Another contraction brought the rest of her head all the way out. I reached down and touched her wet, sticky head. Thomas calmly asked the midwife if it was okay that the baby's face was dark purple and her eyes were closed. I heard an undercurrent of tension in these words and wished I could say something to reassure him, but I was too far inside myself to reach out to him. I had lost the ability to speak. But I could feel my baby's feet kicking inside me and working together with me. I knew she was fine. My connection to her was strong and I felt no worries about her.

Thomas reached in with a finger to feel for the cord around the baby's neck and said there wasn't one. He had learned during our first daughter's home birth how to unwrap the umbilical cord from the neck but it wasn't necassary this time. Another contraction and I roared and pushed with all I had and felt nothing happen. It was as though I was pushing against a brick wall. Shoulders stuck! The guiding voice inside me told me this baby would not be born if I continued to kneel on the floor.

In mid contraction I rocked up onto my feet, out of the kneeling position and into a squat. I felt instinctively that that was the only way I was going to open wide enough to get her massive shoulders out. I used my elbows to crank my knees apart and leaned forward, supporting myself with my hands. As soon as I got into a squat the pushing felt effectual again. Her shoulders eased out and then whoosh! The rest of her burst out, riding another huge wave of fluid. She had barely touched the floor when I scooped her up and brought her to my chest and cuddled her. A beautiful baby girl!

She let out a couple of lusty cries and then settled down and just made little cooing noises, talking to me, telling me all about her adventure. As soon as she was out, the pain stopped and I went from roaring like a grizzly bear to laughing and saying "oh, my baby, you're here!" I felt elated. It was 3:05 on Friday morning. The labor had lasted about 90 minutes and transition had lasted only 8 minutes. I had pushed a total of 4 times. So like my first birth but yet so different because this time I was in control.
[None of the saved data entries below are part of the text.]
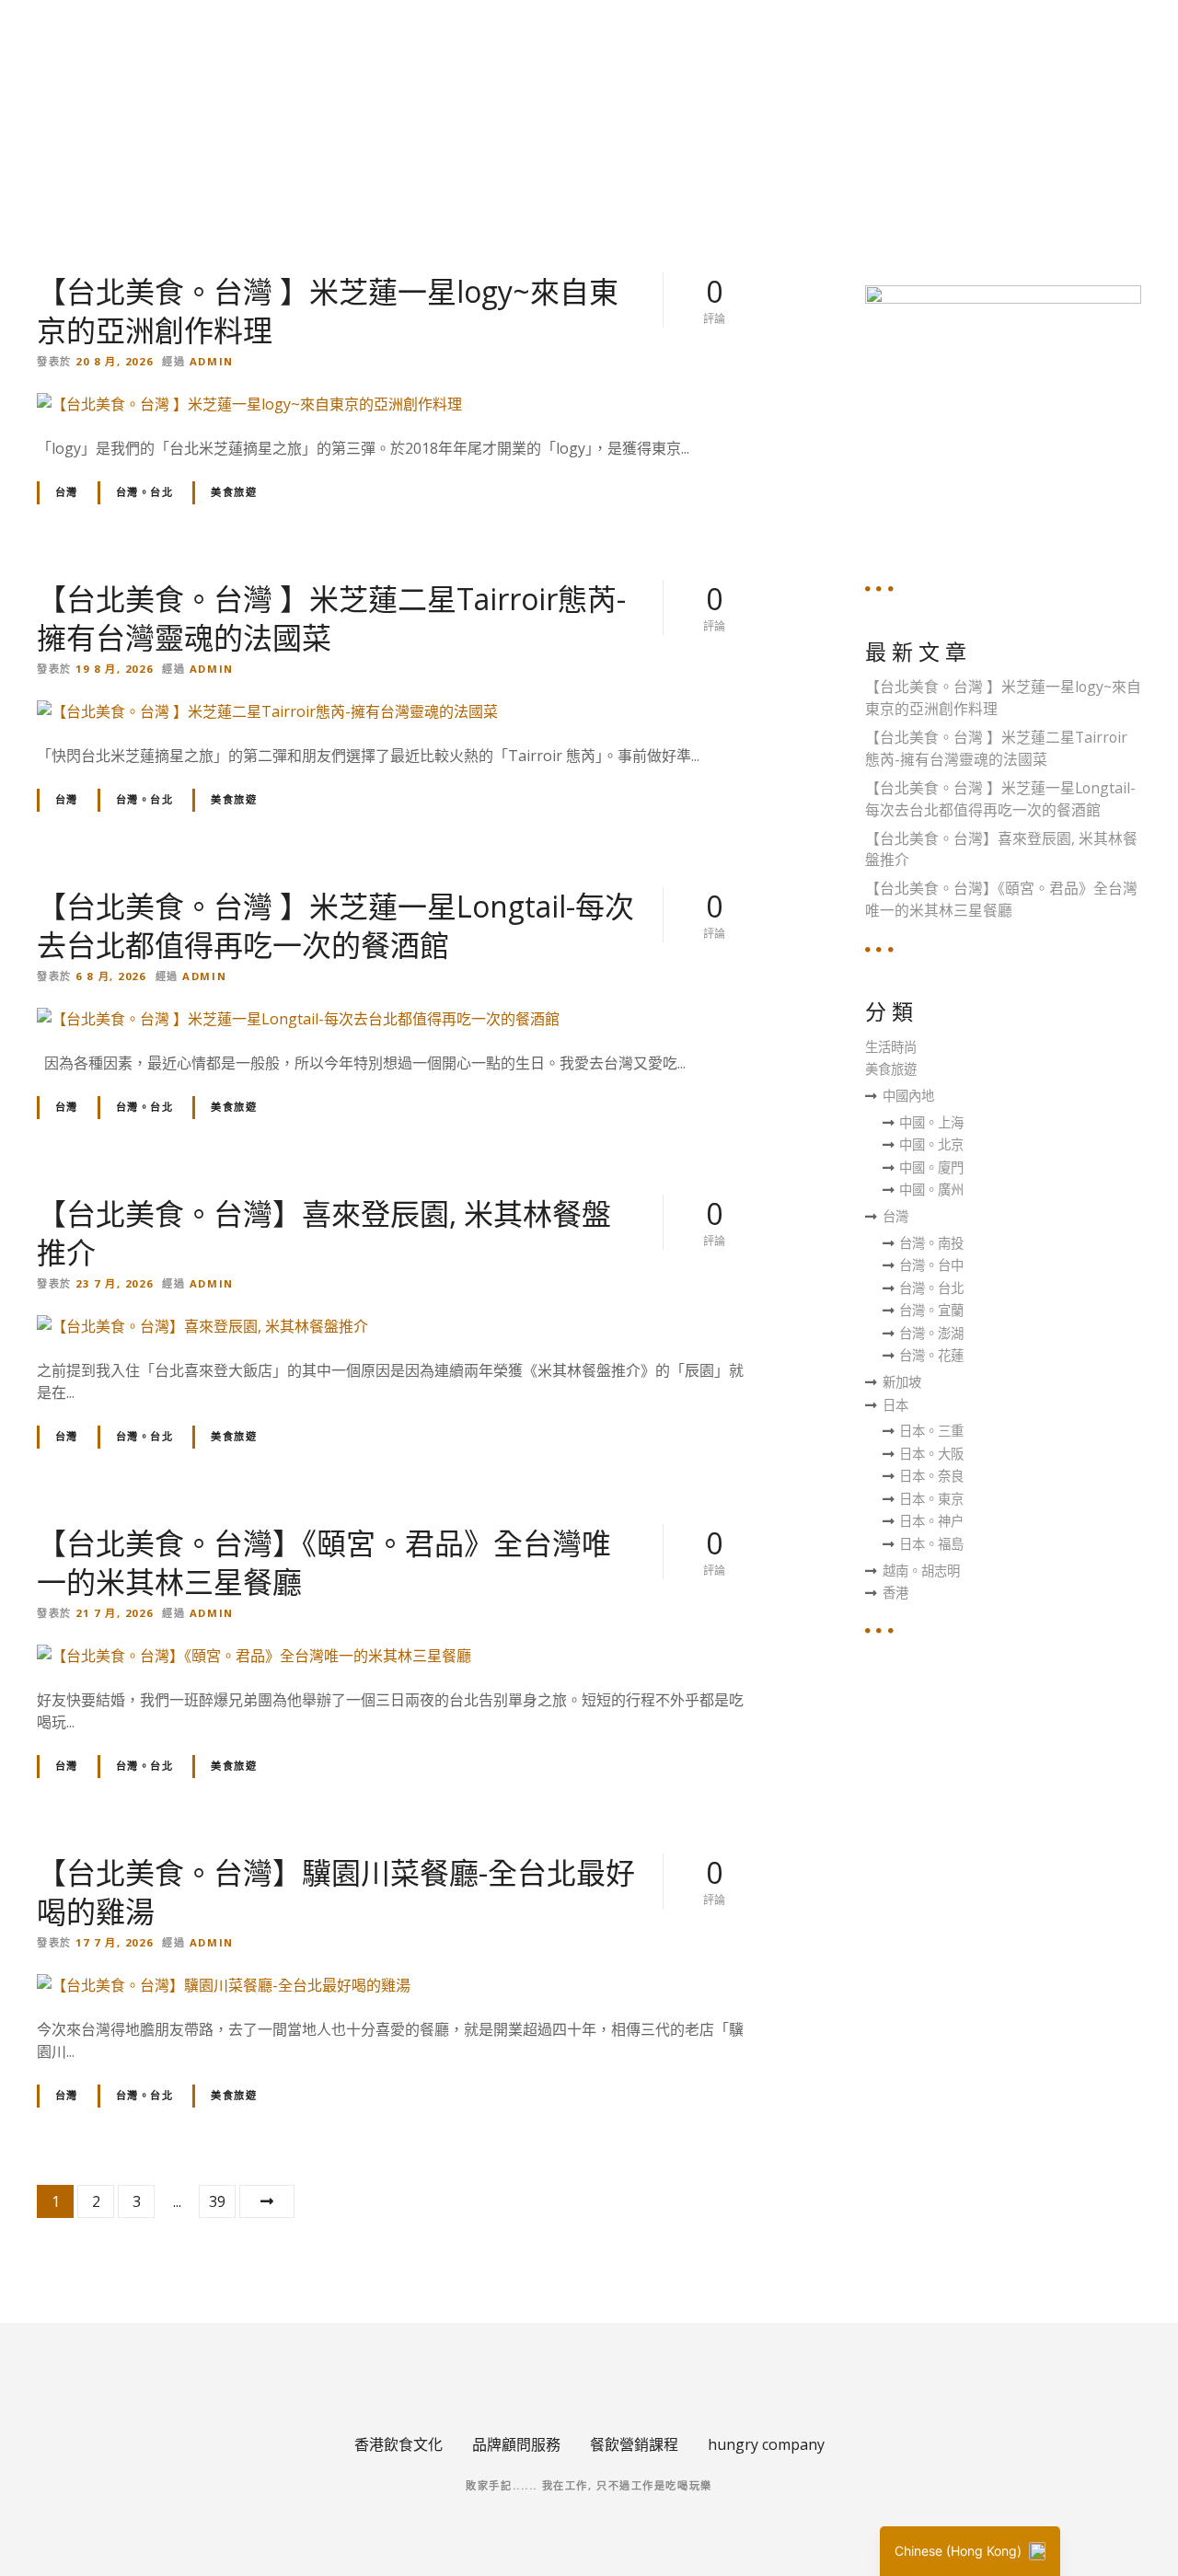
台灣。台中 (931, 1265)
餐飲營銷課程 (634, 2444)
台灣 (66, 492)
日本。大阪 (931, 1453)
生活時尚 (891, 1047)
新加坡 (902, 1382)
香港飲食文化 (398, 2444)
Thomas got the anti-bleed tincture (shepard's purse and yarrow), which I had purchased in the event that the midwives didn't make it to the birth. I hemorrhaged with my first birth, requiring a blood transfusion, and I wanted to pre-empt too much blood loss this time even though I was certain I had done everything necassary to prevent a repeat of that complication.

The midwives, Dawn and Sue, arrived 15 or 20 minutes after the baby was born. I had the baby wrapped in a towel and she was still attached to me by the cord. She was covered with vernix and so cute. I was just sitting on the floor enjoying her and feeling completely amazed that she was finally here. We were waiting for the placenta to come before I got cleaned up and crawled into bed with the baby.
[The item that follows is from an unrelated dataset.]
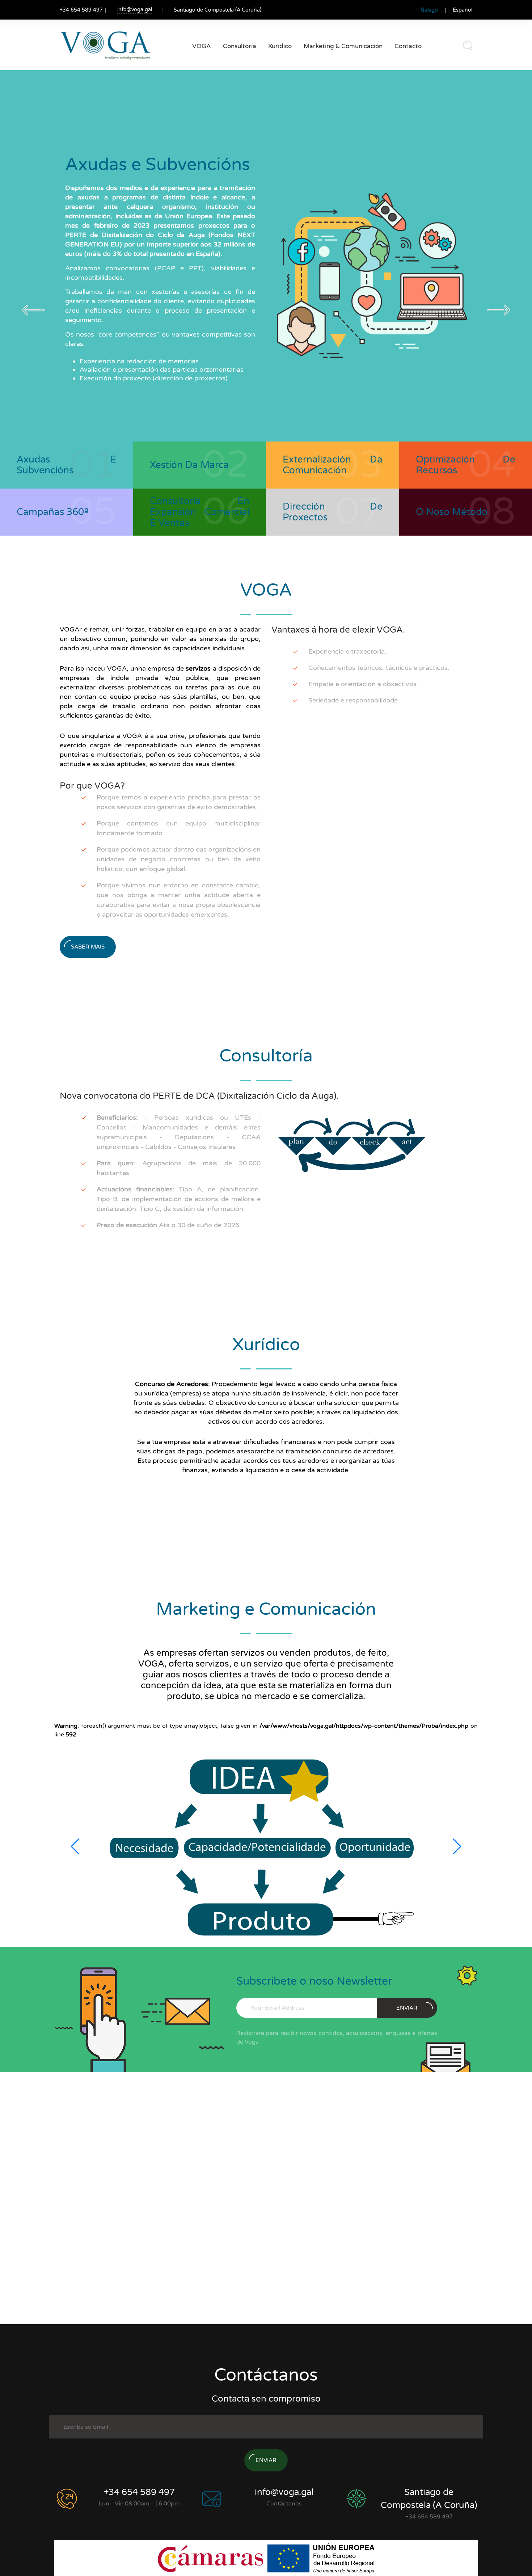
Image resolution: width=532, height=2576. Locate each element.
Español (462, 10)
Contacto (408, 46)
I delivered the placenta about 10 or 15 minutes after the midwives arrived. Then Thomas brought Kira into the room to meet the baby. She was so excited and happy to finally meet her baby sister. Kira got to cut the cord, so thick it took 3 cuts with the scissors to sever it, and set her baby sister free.

I had torn along the scar line from Kira's birth, so one midwife gave me a few stitches while the other did the newborn exam. We were all stunned by the measurements: 10 pounds, 3 ounces, and 22 inches long with a 14.75 inch head and 15 inch chest. A big, healthy baby! We named her Esme, which means beloved.

This birth was my version of "perfect." Every mother has hopes for what her birth experience will be like and those visions are unique to each woman. When I was pregnant I meditated and visualized the birth I wanted because I believe that our bodies are responsive to our thoughts. Esme's birth was almost exactly as I imagined it. There's nothing about it I would have changed. It felt so right for Thomas and I to bring our child into the world together, without anyone else present, and then it felt wonderful to have the support and care of good midwives afterward. I don't think I could have planned it as well, if I'd tried. Sometimes fate is kinder than planning. I feel so honored to have delivered my daughter this way and the memory of Esme's intimate, peaceful birth is something I will treasure for the rest of my life.